We can never make our computer systems perfectly secure, and the underlying hardware can be just as susceptible to exploitable flaws as the software that runs on it. So opens the Webroot mid-year 2018 report.
The threat actors aren’t standing still. They constantly evolve methods, techniques and evasion approaches, the report warns: “They are pivoting from ransomware to cryptojacking. Increasingly sophisticated phishing attacks are stealing
credentials, introducing malware, and doing reconnaissance. Phishing attacks are also becoming more targeted, as
criminals find ever-more-valuable information stores.
“The Webroot Threat Research Team has analysed the data from our customer base during the first half of 2018. This
mid-year threat report not only shows the stats, but also tells the story behind the headlines. The bottom line from
our observations: it has never been more important to implement a robust, effective, multi-layered and continuously
evolving security approach to keep valuable data and systems secure.”
Dropbox overtook Google in the first half of 2018 as the most impersonated company for phishing attacks, accounting for 17 percent of phishing emails. Accessing a business’ Dropbox offers data such as financial accounts, personal information, and corporate intellectual property, besides cryptokeys, potentially unlocking a massive amount of mission-critical and highly sensitive data, according to the report.
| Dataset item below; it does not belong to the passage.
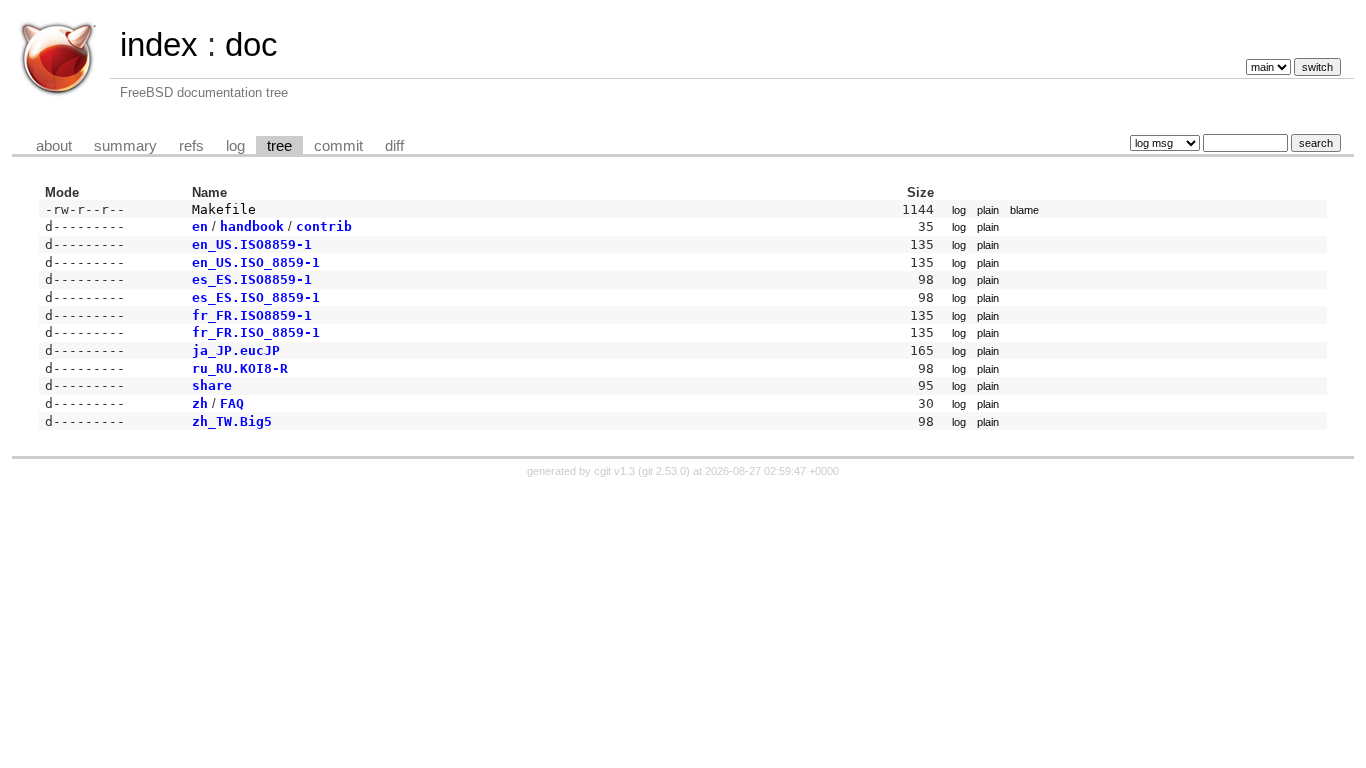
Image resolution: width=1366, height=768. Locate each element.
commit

For businesses, risk decreases with more security awareness training and phishing attack simulations, the report suggests. Companies that ran one to five campaigns saw a 33 percent phishing click-through rate. For companies that ran six to ten campaigns, the click-through rate dropped to 28 percent; and for companies that ran 11 or more campaigns, click-through rates fell to only 13 percent.
Xxgasm.com tops the list of most popular cryptomining domains, garnering 31 percent of traffic. Coinhive.com was not far behind.
Tyler Moffitt, Senior Threat Research Analyst at Webroot said: “Cybercriminals display an amazing ability to adapt to maximise their profits. Businesses need to adopt the same nimble mindset toward their cybersecurity. They need to continually reassess risks, adopt a multi-layered approach, and, ultimately, educate their employees about the latest threats on an ongoing basis.”
Comment
Simon Townsend, CTO – EMEA at Ivanti, said: “Some may argue that cryptojacking is just a minor nuisance and a largely victimless crime, but in fact the damage comes from just how energy intensive it is. While the immediate effects may not be as crippling as a large-scale ransomware attack, costs build up because cryptojacking can slow down systems and destroy technology, which are costly on their own but can also lead to downtime. Drains on electricity can also cause incredibly high bills, and are bad for the environment.
“For example, the electric cost of cryptojacking attack Coinhive on just one desktop computer was 1.212kWh of electricity over the space of 24 hours. According to the Energy Savings Trust, the average cost of electricity in the UK per kWh is 14.37p, so this would cost 17.42p per day, or £5.22 per month. For an organisation made up of hundreds (if not thousands) of computers, this could quickly become very expensive. In some cases, cryptojacking has also been known to completely destroy IT equipment due to the heavy and unrelenting strain that the hardware is put under by mining software. Organisations need to tackle cryptojacking head on in order to protect IT hardware and software, save on extra energy costs and ultimately retain business that may be lost due to downtime.
“To prevent these attacks, organisations need to make sure that everything on their network is monitored and checked regularly, from PCs to websites. And when using third party tools, they should put protections into place and not link directly to source codes (the behind-the-scenes workings of what makes any computer program function) which aren’t their own. Businesses should also invest in resources for IT and security teams that give them a holistic view of what is going on in their environments, because they can’t protect or defend against threats they don’t know about. Finally, a layered approach to cybersecurity reduces attack surfaces, detects attacks that do get through, and helps cybersecurity professionals to take rapid action to contain malicious activity and software vulnerabilities. The financial outlay on a layered cybersecurity solution might seem costly, but finance teams in charge of investing in technology should see this as a critical insurance policy against cyberattacks that could completely cripple a business. Investment in cybersecurity is nothing compared to what cryptojacking could cost an unprotected organisation.
“Users, including financial teams who are often targets of cyberattacks, can also do their bit to stop the spread of cryptojacking. It’s important not to download files from suspicious websites, or open attachments from email addresses you don’t recognise. Furthermore, users can protect themselves online through the use of browser plug-ins that block attempts from websites trying to hijack their PCs.”